The legal profession in particular is still struggling with equality for women. I worked at a firm years ago that was very discriminatory towards women, even openly so. The managing partner refused to even consider female applicants for associate positions. Only one woman attorney worked there. The same problems exist in business. Even in places where women are employed in large numbers, even in management positions, they can still be excluded from networking opportunities, which are often male-centric in design. (How would men feel if every business networking opportunity involved trips to the salon for a mani/pedi/facial?) Is it any wonder that even though women make up nearly half of the U.S. workforce, that only two Fortune 500 companies have a woman as a CEO or president? 90 of the 500 companies don't have any women corporate officers. Even still, this is a dramatic improvement from the past, when women weren't represented at all in higher positions in the corporate world. We've never had a woman U.S. president, but we have a record number of women in the 110th Congress (86 total, 16 Senate, 70 House), and we now have a female Speaker of the House (the first ever).
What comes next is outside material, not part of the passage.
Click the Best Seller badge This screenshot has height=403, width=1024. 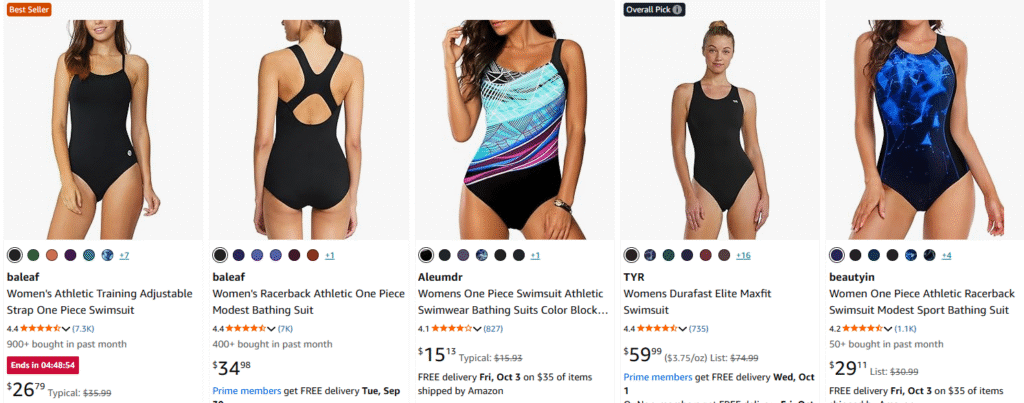click(29, 10)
I think though, that this will get better with time, so long as we do not disenfranchise ourselves from our rightful place in society. We have to involve ourselves in politics, in policy-making, and absolutely we must vote. We have to continue to educate ourselves, beyond what degrees we've earned in college, and not back down from expecting to be treated as equals.
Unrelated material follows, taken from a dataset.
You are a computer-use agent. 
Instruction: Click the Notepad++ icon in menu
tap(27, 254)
(Now stepping back off the feminist soapbox.)

On the historical possibilities. My husband, the self-designated Catholic historian, is of the opinion that the female pope story is as likely to be true as the story about the Loch Ness Monster. There is no direct evidence to support the notion that a female pope exists, or even that there was a Pope John between Leo and Benedict in 853. However, there is about as much evidence pointing to a female pope as there is to support stories of many of the Catholic saints. The difference is that the Church considers the saints' stories to be canon, and the female pope story to be fabrication. Was there a female pope? I think it's a possibility, but not probable. Women certainly have disguised themselves as men, throughout history, and even in modern day, in order to lead lives from which they would otherwise be excluded. Could a woman have hidden her identity for so long, been greatly educated, and won enough support from important people to be elected Pope? I think it's entirely possible. Again, just not likely. (However, more likely than the existence of prehistoric sea monsters.)

On the moral of the story. If the story is indeed only a legend, is the moral of the story that a woman is as good as a man? (To be able to pass as one and ascend to the papacy.) Or is it that if a woman were allowed to be pope, that she'd louse it up by having sex and getting knocked up? (Not that plenty of male popes didn't fornicate and produce illegitimate children. Pope Clement II is even thought to have died due to the treatment of a venereal disease.)
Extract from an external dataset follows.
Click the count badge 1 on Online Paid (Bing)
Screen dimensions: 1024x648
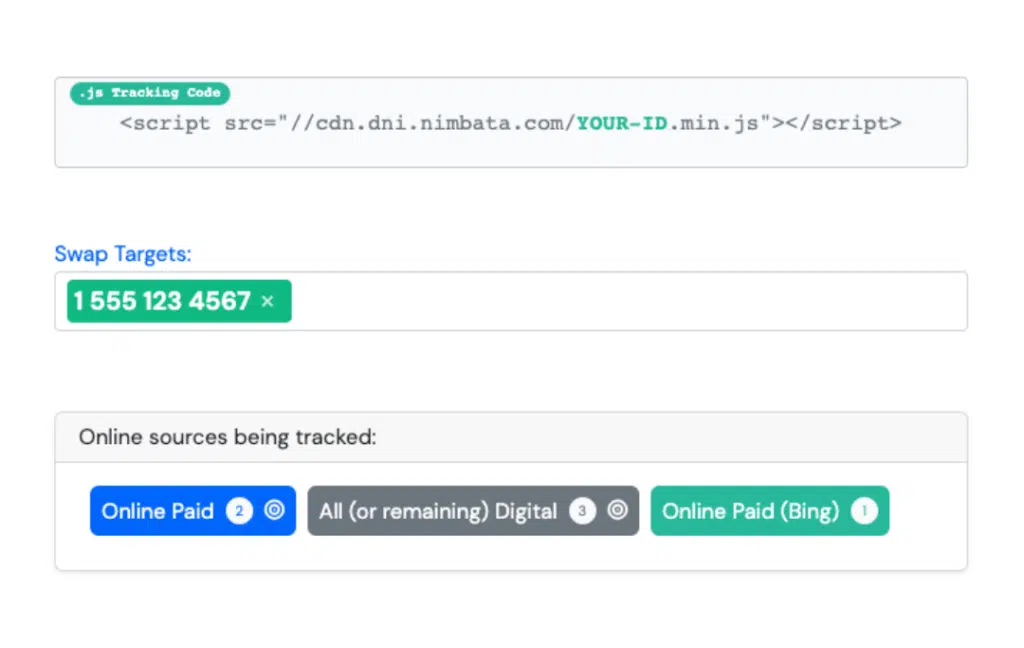click(864, 511)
Overall, I liked the book. I thought it was an engaging story, and well-researched regarding details of medieval society, including medicine and the Church. The only criticism I can make is that I think the author went a little overboard on crediting Joan with the advent of modern medicine and engineering, although I do appreciate the references to these ideas that surfaced at the time (including dipping the bread into the wine, rather than drinking from the cup in times of plague outbreak). "Some ideas are dangerous" is certainly true though. So is "thinking women are dangerous." Indeed we are!